**WHAT THE EXERCISE ASKS**
Only the lines from the beginning of the data below through the line containing "Valuation + (491, 131)" belong in the response, each copied exactly.

**Stored data entries**
* * *

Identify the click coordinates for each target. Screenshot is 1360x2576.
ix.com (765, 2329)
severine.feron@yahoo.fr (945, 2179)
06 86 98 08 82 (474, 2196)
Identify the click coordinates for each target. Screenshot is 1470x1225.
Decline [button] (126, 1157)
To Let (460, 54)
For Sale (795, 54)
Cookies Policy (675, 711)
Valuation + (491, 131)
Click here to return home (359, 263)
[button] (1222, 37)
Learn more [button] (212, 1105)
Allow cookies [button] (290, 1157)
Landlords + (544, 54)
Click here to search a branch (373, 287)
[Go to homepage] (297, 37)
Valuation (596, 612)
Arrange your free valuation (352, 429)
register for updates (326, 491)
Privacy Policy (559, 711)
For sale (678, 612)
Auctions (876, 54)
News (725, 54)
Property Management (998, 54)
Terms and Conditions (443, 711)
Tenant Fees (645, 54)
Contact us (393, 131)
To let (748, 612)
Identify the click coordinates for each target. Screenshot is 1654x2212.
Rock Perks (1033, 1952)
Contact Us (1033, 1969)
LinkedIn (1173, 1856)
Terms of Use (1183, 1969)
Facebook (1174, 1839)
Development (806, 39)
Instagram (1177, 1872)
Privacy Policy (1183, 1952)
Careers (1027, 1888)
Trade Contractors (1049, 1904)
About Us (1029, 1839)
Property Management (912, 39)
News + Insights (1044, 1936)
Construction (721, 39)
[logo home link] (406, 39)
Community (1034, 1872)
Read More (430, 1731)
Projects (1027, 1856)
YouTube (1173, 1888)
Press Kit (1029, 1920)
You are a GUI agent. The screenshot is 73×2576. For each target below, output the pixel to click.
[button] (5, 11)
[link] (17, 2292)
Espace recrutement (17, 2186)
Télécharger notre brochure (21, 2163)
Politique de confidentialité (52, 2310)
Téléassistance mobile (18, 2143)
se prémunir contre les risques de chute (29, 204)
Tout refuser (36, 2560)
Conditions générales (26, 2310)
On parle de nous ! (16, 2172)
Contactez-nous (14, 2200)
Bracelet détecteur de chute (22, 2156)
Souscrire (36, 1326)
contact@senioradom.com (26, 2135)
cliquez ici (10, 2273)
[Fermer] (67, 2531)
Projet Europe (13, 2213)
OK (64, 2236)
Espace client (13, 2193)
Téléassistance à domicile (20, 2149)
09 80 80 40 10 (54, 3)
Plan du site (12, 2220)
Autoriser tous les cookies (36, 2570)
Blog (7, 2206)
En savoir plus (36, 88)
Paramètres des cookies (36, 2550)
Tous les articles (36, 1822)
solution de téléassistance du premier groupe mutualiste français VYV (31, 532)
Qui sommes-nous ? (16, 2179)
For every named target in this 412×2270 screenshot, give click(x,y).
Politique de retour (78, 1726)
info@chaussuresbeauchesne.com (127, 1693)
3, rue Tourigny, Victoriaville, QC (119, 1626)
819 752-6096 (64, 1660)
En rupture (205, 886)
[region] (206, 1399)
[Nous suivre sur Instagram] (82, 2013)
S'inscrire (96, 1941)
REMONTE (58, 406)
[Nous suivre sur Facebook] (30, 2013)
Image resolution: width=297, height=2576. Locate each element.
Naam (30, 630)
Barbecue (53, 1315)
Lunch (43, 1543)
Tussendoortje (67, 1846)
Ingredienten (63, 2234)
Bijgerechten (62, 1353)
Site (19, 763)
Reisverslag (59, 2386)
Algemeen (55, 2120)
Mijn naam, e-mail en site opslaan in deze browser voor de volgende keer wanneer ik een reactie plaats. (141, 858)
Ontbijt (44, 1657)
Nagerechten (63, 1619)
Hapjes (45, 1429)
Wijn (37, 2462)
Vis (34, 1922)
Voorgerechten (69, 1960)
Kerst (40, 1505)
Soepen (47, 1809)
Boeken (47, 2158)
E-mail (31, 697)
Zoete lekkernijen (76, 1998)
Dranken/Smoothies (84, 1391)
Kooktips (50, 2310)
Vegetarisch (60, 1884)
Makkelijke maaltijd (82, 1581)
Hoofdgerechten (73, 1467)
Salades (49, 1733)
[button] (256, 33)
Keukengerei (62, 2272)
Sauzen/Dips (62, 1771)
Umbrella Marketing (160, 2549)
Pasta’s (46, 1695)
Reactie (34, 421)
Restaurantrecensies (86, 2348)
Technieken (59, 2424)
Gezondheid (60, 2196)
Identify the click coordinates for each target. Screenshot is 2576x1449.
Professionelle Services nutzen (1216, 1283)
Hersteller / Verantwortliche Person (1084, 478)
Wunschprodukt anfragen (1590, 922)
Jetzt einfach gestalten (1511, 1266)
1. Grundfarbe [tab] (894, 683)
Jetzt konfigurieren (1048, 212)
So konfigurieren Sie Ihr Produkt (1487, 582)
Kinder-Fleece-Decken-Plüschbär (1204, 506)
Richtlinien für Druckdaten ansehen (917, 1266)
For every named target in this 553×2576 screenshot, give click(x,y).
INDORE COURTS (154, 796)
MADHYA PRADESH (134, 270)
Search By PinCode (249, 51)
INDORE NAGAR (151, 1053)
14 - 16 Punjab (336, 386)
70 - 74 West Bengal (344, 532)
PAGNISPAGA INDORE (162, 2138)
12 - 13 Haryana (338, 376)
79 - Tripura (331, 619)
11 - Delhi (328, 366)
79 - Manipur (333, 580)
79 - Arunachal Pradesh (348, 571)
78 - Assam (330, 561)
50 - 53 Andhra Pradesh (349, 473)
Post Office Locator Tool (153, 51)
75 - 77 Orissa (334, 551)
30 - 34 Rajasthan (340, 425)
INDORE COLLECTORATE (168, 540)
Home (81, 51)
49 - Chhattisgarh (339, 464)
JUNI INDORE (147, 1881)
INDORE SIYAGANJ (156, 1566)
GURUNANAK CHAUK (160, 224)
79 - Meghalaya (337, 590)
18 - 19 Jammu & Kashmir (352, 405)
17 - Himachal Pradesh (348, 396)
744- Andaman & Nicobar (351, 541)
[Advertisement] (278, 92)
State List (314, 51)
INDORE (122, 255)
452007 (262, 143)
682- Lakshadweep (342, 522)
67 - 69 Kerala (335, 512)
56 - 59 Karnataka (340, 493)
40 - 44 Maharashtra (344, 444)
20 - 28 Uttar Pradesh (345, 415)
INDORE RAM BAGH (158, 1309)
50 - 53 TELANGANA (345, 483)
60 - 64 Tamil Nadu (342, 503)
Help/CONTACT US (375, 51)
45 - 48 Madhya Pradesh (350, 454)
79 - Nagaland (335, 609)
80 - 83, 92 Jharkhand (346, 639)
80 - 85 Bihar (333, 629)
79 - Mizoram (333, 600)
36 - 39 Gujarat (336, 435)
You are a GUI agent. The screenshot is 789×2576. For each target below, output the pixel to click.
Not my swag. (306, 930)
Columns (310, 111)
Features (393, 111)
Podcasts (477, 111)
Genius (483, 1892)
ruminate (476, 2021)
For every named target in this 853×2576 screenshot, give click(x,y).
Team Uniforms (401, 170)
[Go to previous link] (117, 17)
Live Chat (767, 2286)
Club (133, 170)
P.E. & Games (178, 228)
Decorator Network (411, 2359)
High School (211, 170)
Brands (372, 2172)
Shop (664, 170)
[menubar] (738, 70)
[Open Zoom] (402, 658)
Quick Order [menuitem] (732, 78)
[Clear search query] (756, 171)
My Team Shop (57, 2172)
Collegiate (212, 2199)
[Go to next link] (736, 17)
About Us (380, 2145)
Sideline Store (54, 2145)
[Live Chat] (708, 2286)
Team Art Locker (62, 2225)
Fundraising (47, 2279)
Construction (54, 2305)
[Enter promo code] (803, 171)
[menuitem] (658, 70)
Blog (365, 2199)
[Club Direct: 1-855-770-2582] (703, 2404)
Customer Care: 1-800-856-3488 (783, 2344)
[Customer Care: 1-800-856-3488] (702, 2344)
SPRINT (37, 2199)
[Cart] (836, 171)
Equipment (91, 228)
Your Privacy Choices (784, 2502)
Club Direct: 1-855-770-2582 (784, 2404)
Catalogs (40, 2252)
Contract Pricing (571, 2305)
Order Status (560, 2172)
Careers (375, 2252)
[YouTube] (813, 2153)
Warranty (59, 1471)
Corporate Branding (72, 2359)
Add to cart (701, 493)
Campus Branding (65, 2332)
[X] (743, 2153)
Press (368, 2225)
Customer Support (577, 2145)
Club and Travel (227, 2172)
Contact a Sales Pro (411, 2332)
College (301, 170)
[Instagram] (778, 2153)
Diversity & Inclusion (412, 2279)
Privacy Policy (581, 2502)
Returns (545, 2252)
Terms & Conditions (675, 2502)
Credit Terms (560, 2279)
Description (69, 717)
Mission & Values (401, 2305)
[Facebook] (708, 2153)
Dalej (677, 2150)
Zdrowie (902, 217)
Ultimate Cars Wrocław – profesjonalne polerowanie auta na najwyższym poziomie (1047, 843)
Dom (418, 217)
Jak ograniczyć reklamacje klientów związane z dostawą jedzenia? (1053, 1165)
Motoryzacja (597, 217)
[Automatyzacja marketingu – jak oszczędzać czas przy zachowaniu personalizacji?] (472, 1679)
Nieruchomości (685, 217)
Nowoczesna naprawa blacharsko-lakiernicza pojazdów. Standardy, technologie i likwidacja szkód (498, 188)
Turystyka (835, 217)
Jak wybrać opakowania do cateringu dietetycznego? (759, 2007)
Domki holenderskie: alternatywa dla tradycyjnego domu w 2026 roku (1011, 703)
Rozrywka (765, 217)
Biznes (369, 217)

* * *

**SOLUTION TO THE PROBLEM**
Identify the click coordinates for each target. Screenshot is 1360x2576.
ix.com (765, 2329)
severine.feron@yahoo.fr (945, 2179)
06 86 98 08 82 (474, 2196)
Identify the click coordinates for each target. Screenshot is 1470x1225.
Decline [button] (126, 1157)
To Let (460, 54)
For Sale (795, 54)
Cookies Policy (675, 711)
Valuation + (491, 131)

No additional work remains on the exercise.